なお以下の原文は,Christopher D. Greenによる,Classics in the History of Psychologyに基づく。


Psychology is the Science of Mental Life, both of its phenomena and of their conditions.
心理学とは,生きるということの精神的側面に関する科学である。精神において起こる現象,および,それがどういう条件で起こるのかを研究する科学である。

The phenomena are such things as we call feelings, desires, cognitions, reasonings, decisions, and the like; and, superficially considered, their variety and complexity is such as to leave a chaotic impression on the observer.
その現象を私たちは,感じる,欲する,認める,考える,決める,などといったふうに呼ぶ。ちょっと考えると,精神現象のこうした多様性と複雑さは,観察する者にごちゃごちゃした印象を与えるような類のものである。

The most natural and consequently the earliest way of unifying the material was, first, to classify it as well as might be, and, secondly, to affiliate the diverse mental modes thus found, upon a simple entity, the personal Soul, of which they are taken to be so many facultative manifestations.
これらの素材を統一する最も自然で,それがゆえに最も古くからあった方法は,まず,そうあるはずだという通りに分類し,次に,そのようにして発見された様々な精神のモードを,個人の「魂」という独立した単一の存在のもとに互いに関係づけるというものである。この魂なるものは,非常に多くの機能として発現するものと考えられている。

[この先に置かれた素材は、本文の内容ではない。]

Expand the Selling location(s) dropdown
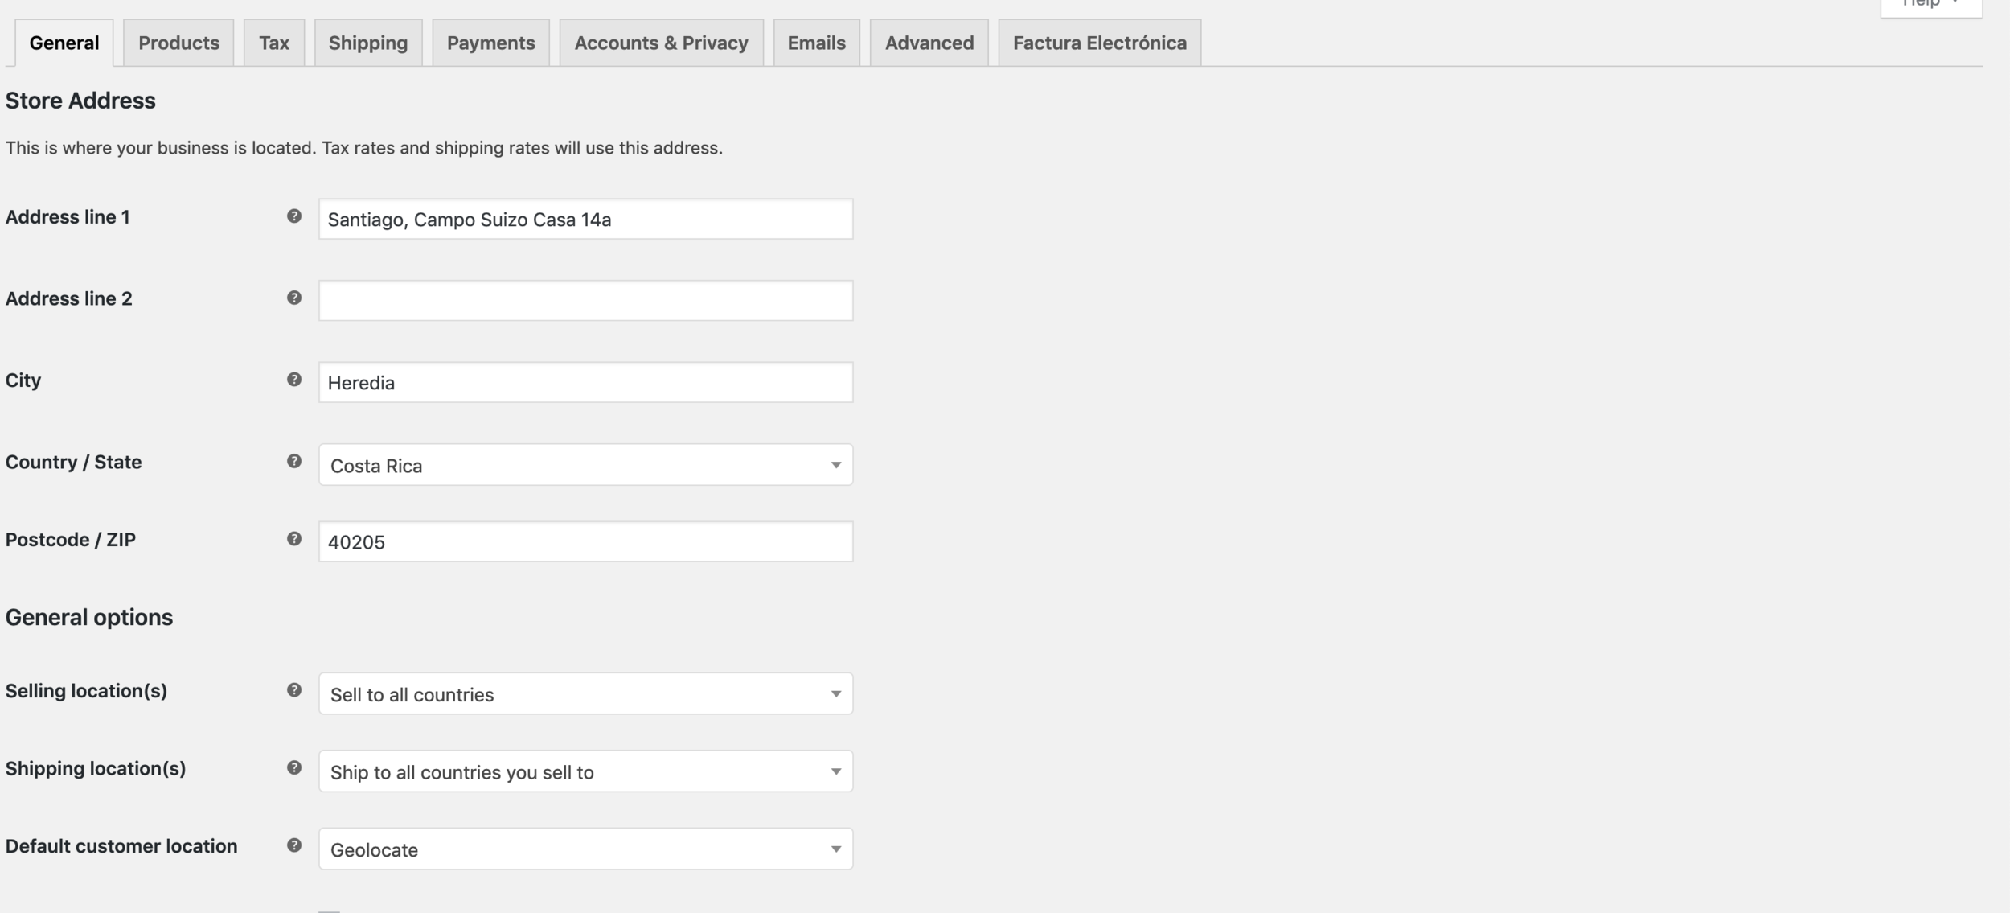[x=585, y=694]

Now, for instance, the Soul manifests its faculty of Memory, now of Reasoning, now of Volition, or again its Imagination or its Appetite.
例えば,この魂は,あるときには記憶,あるときには推論,あるときには決断,またあるときには想像とか欲求といったように,多くの機能を発現させる。

This is the orthodox 'spiritualistic' theory of scholasticism and of common-sense.
これがオーソドックスなスコラ哲学や我々の常識における「唯心論」である。

Another and a less obvious way of unifying the chaos is to seek common elements in the divers mental facts rather than a common agent behind them, and to explain them constructively by the various forms of arrangement of these elements, as one explains houses by stones and bricks.
精神現象のごちゃごちゃを統一する,これとは別の,ちょっとひねった方法として,精神に起こる様々な出来事の背後に共通の主体を探すのではなく,共通の要素を探すというものがある。その上で,ちょうど石材やレンガで家を造るように,それらの要素をさまざまに組み替えて精神現象を構成的に説明するのである。

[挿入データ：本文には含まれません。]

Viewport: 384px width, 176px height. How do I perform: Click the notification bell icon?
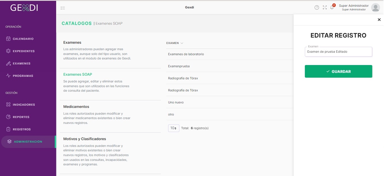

 The 'associationist' schools of Herbart in Germany, and of Hume, the Mills and Bain in Britain, have thus constructed a psychology without a soul by taking discrete 'ideas,' faint or vivid, and showing how, by their cohesions, repulsions, and forms [p.2] of succession, such things as reminiscences, perceptions, emotions, volitions, passions, theories, and all the other furnishings of an individual's mind may be engendered.
ドイツのヘルバルト,イギリスのヒューム,ミル,ベインといった「連合主義」派はこのようにして,魂抜きの心理学を構築した。彼らは,ぼんやりしていたり鮮明であったりする「観念」を区分けし,その結束や排斥,連続の形式によって,回想,知覚,情動,意思決定,情念,観照といった,個々人の精神を構成するものが発生するであろう仕方を示している。

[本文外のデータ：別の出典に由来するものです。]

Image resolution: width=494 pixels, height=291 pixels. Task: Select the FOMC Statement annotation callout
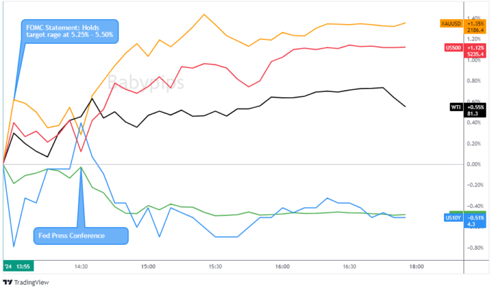[x=70, y=31]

 The very Self or ego of the individual comes in this way to be viewed no longer as the pre-existing source of the representations, but rather as their last and most complicated fruit.
個人の自己とか自我はこのようにして,あらかじめ存在する表象のみなもととしてはもはやみなされず,その代わりに,結果として現れる,最も複雑な果実としてみなされるのである。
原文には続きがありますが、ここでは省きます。